In front, waiting in the biting cold, was a stretch limo. Adina had left it behind. Tristan loved the girl, as he always had, but always as a friend. He hoped she would continue to be his. Eva didn't notice the limo; she was too busy with her new husband. When he finally put her down, he didn't let go of her hand, and she wondered what had made him so loving all of a sudden. Before, they had kept their distance, and he'd stayed so far away from her that they'd never so much as brushed against each other when they passed in the corridor. And now, he didn't seem to want to stop touching her. She loved it.

Mr. Aylesbury stepped out of the church and put his hands on his son and daughter-in-law's shoulders.

"Congratulations, you two," he said warmly, giving them both hugs. "Don't worry about your mother, Tristan."

"Thanks, Dad," said the younger Aylesbury, clapping his father on the back. "For everything."

He smiled and left. Tristan removed his tuxedo jacket and slipped Eva's arms into it.

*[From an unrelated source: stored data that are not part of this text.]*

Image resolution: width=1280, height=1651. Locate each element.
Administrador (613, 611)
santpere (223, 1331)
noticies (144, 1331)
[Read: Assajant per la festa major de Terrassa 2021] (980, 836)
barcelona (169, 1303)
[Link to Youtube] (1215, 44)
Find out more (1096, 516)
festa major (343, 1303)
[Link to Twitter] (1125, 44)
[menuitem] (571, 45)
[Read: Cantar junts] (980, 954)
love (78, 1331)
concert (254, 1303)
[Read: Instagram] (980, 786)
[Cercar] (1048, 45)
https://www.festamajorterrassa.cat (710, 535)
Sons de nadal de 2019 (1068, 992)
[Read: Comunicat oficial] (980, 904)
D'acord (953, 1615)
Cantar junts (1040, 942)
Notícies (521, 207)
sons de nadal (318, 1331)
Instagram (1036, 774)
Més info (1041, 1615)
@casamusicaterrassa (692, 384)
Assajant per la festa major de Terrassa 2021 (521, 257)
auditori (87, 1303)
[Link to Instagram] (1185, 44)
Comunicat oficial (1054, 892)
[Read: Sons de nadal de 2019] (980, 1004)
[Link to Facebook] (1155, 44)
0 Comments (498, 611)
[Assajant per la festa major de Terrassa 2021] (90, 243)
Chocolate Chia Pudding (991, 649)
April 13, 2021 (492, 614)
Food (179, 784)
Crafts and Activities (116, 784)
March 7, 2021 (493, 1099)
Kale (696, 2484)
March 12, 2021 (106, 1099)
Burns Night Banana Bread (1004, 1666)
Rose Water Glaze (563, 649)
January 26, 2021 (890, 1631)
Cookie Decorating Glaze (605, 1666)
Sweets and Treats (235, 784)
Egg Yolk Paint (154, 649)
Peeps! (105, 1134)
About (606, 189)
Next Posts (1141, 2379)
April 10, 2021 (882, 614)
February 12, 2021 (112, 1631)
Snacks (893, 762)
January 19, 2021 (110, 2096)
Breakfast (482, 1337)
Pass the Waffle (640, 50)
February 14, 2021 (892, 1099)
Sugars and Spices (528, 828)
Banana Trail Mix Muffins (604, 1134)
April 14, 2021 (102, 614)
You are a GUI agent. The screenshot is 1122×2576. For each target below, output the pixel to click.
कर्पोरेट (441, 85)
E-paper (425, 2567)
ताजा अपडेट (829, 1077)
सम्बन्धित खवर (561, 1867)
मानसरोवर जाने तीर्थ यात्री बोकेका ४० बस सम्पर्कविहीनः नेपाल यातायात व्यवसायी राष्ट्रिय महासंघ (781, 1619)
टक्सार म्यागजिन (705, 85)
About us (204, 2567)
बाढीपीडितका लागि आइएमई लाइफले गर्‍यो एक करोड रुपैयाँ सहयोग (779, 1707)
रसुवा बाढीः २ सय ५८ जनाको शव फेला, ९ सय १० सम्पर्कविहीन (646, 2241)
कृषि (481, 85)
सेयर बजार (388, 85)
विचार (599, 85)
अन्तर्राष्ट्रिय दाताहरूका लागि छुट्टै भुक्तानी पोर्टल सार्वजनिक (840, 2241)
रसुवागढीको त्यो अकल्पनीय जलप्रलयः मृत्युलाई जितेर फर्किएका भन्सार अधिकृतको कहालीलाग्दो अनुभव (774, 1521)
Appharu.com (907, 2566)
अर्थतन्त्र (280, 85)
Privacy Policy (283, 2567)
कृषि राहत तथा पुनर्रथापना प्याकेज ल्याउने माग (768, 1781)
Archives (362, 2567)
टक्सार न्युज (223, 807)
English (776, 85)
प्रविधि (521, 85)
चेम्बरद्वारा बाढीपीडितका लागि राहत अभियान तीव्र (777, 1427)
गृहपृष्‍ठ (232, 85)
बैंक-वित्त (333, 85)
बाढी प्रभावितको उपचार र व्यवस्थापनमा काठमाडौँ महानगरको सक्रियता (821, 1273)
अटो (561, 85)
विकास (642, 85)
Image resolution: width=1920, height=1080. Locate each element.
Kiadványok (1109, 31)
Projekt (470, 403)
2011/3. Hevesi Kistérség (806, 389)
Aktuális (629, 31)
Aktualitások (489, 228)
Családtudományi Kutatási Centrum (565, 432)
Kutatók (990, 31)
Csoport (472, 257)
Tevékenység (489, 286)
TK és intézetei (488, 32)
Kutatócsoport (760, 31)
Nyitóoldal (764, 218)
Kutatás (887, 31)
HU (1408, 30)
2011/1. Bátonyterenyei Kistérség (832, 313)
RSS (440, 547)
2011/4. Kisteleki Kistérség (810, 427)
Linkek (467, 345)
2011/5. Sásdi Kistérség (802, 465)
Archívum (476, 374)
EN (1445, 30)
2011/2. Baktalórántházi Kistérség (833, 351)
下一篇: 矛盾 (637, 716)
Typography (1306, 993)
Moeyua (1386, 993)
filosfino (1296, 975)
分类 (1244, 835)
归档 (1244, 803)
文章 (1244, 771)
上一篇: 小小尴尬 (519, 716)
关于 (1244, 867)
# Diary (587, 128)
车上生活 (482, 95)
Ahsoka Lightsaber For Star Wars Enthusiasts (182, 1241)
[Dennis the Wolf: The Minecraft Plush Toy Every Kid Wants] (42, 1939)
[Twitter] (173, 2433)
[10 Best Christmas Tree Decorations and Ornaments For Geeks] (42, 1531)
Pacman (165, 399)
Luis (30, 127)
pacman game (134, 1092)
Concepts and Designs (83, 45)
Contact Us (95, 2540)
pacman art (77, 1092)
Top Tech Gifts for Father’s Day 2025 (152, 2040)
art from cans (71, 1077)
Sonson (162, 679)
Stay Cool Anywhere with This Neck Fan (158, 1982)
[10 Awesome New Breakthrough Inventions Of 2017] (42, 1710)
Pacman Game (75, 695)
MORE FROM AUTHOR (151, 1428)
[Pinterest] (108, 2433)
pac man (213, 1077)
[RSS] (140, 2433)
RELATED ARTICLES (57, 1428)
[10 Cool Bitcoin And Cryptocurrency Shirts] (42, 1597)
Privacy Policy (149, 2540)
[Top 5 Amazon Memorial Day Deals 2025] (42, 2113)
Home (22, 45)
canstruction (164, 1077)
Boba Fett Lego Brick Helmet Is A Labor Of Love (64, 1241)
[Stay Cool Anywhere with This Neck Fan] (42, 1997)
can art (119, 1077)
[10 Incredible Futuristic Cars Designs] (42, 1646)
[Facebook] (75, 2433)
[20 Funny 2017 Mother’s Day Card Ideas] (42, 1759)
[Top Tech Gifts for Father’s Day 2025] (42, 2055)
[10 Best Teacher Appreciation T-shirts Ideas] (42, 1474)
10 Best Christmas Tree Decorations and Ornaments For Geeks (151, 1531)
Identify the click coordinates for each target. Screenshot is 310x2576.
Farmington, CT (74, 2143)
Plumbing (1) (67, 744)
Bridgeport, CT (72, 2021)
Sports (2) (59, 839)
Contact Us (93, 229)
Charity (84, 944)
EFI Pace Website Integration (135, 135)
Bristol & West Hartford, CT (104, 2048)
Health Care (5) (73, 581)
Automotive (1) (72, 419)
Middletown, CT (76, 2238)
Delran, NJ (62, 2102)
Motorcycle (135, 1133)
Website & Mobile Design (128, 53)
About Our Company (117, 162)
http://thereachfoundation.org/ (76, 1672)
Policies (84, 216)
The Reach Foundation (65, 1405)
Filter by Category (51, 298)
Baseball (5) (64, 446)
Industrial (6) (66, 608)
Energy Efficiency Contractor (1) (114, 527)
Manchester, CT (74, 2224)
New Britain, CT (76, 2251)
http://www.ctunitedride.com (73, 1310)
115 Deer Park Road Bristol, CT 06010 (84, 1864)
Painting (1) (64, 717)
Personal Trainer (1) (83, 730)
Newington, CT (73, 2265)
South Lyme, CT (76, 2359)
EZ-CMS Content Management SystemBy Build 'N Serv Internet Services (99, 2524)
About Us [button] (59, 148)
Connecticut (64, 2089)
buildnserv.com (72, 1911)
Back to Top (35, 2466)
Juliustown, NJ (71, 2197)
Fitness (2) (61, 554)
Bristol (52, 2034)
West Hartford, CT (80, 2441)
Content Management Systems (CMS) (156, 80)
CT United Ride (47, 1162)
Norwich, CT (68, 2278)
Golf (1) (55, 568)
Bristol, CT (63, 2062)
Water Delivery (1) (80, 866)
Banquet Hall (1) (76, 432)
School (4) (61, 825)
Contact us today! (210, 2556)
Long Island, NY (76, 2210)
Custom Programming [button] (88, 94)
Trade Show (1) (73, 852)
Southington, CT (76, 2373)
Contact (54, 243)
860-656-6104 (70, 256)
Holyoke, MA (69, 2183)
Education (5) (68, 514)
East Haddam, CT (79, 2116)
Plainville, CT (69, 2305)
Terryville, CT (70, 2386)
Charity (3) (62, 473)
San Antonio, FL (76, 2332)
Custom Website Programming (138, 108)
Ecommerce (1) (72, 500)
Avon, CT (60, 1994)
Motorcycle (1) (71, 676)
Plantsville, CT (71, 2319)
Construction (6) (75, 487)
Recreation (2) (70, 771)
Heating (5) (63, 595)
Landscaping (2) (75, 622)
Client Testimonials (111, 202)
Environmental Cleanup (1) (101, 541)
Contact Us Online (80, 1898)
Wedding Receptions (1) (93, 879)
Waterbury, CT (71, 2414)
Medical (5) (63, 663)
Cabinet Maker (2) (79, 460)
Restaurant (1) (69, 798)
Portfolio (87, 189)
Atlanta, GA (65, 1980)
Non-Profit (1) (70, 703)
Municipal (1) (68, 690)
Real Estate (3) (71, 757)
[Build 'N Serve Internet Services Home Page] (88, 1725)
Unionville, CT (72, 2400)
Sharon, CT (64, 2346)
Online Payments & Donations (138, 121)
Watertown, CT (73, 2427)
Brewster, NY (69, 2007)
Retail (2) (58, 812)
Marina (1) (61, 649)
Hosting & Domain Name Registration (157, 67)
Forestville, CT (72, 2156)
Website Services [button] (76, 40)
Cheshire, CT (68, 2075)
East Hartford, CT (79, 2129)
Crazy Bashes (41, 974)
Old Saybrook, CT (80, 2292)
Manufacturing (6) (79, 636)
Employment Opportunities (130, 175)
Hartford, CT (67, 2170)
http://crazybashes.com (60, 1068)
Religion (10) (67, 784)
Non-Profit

"I can't believe I just got married," said Evalette, admiring the beautiful ring again. Tristan's hand slipped around her waist, and he raised his eyebrows. The beginnings of a smirk she'd seen when she first entered the church was now a full-fledged one, proud and smug and happy. It had been so long since she'd seen the Tristan Aylesbury smirk that for a moment, Evalette gazed at his lips, red and full. He noticed.

"Soon," said Tristan, walking with her down to the limo, his arm around her shoulders, "you'll be saying 'I can't believe I just had the most amazing sex of my life.'"

"Cocky," grinned Evalette, poking him.

"You bet," he winked, and she knew it was because of the innuendo. There was the old Tristan. Eva leaned against him, wrapping an arm of her own around his waist.